* _作業指示_
唐津の優勝戦当日の朝を描いた下の本文を、一字一句違えずに最初から最後まで書き写してください。

* _本文_

優勝戦メンバーは朝からはそうそう動き出さない、とのいつもの法則から、スタンド記者席で涼みながら、ぼんやり水面を眺めていた1R発売中。わっ、柳沢一が水面に出てきた。うわっ、中野次郎も出てきた。いきなり早い時間帯に優出メンバーが試運転に出ているのを見て、大慌てでピットへ。スタンド記者席は1マークのほぼ真上。唐津は出走ピットから2マークまでの距離が最長。ということで、記者席からピットに辿り着くまでには相当な時間を要する。息を切らせてピットに着いたら、もう柳沢は試運転を終えてボートを陸に上げていたのだった。なんとも素早い。
2R発売中には、中野次郎もボートを上げた。いったん控室のほうに戻っていった中野は、再度ボート周りにやってきて、ん? 何かを探している様子だ。あっち行ったり、こっち行ったり、いったい何を探しているのだろうか……。そうこうしているうちに太田和美に声をかけられ、しばし談笑。結局、何を探していて、それが見つかったかどうかもわからずじまいなのであった。見つかっていたならいいけど。
2Rエンジン吊りを終えた後、しばし中野と柳沢、さらに赤岩善生が談笑する姿があった。優勝戦外枠3人。先輩の赤岩が主導して話を振っていたようで、中野も柳沢も楽しそうに笑顔をこぼす。ハッキリしたことはわからないが、それぞれのハンドルの堅さ(セッティング)について話している模様。赤岩は比較的堅くセッティングしているようで、中野のハンドルを軽く触らせてもらったあと「これなら小指でハンドル切れる」と笑っているのだった。本番では進入争いでバチバチやり合うことになるはずの3人。朝のうちは、実に和やかなのであった。

* _データ欄_
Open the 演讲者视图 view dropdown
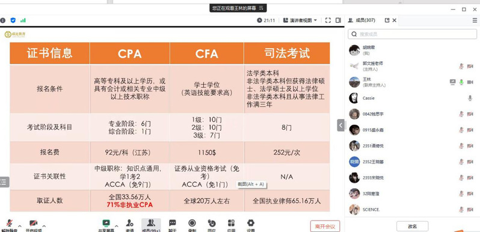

* _解答_
優勝戦メンバーは朝からはそうそう動き出さない、とのいつもの法則から、スタンド記者席で涼みながら、ぼんやり水面を眺めていた1R発売中。わっ、柳沢一が水面に出てきた。うわっ、中野次郎も出てきた。いきなり早い時間帯に優出メンバーが試運転に出ているのを見て、大慌てでピットへ。スタンド記者席は1マークのほぼ真上。唐津は出走ピットから2マークまでの距離が最長。ということで、記者席からピットに辿り着くまでには相当な時間を要する。息を切らせてピットに着いたら、もう柳沢は試運転を終えてボートを陸に上げていたのだった。なんとも素早い。
2R発売中には、中野次郎もボートを上げた。いったん控室のほうに戻っていった中野は、再度ボート周りにやってきて、ん? 何かを探している様子だ。あっち行ったり、こっち行ったり、いったい何を探しているのだろうか……。そうこうしているうちに太田和美に声をかけられ、しばし談笑。結局、何を探していて、それが見つかったかどうかもわからずじまいなのであった。見つかっていたならいいけど。
2Rエンジン吊りを終えた後、しばし中野と柳沢、さらに赤岩善生が談笑する姿があった。優勝戦外枠3人。先輩の赤岩が主導して話を振っていたようで、中野も柳沢も楽しそうに笑顔をこぼす。ハッキリしたことはわからないが、それぞれのハンドルの堅さ(セッティング)について話している模様。赤岩は比較的堅くセッティングしているようで、中野のハンドルを軽く触らせてもらったあと「これなら小指でハンドル切れる」と笑っているのだった。本番では進入争いでバチバチやり合うことになるはずの3人。朝のうちは、実に和やかなのであった。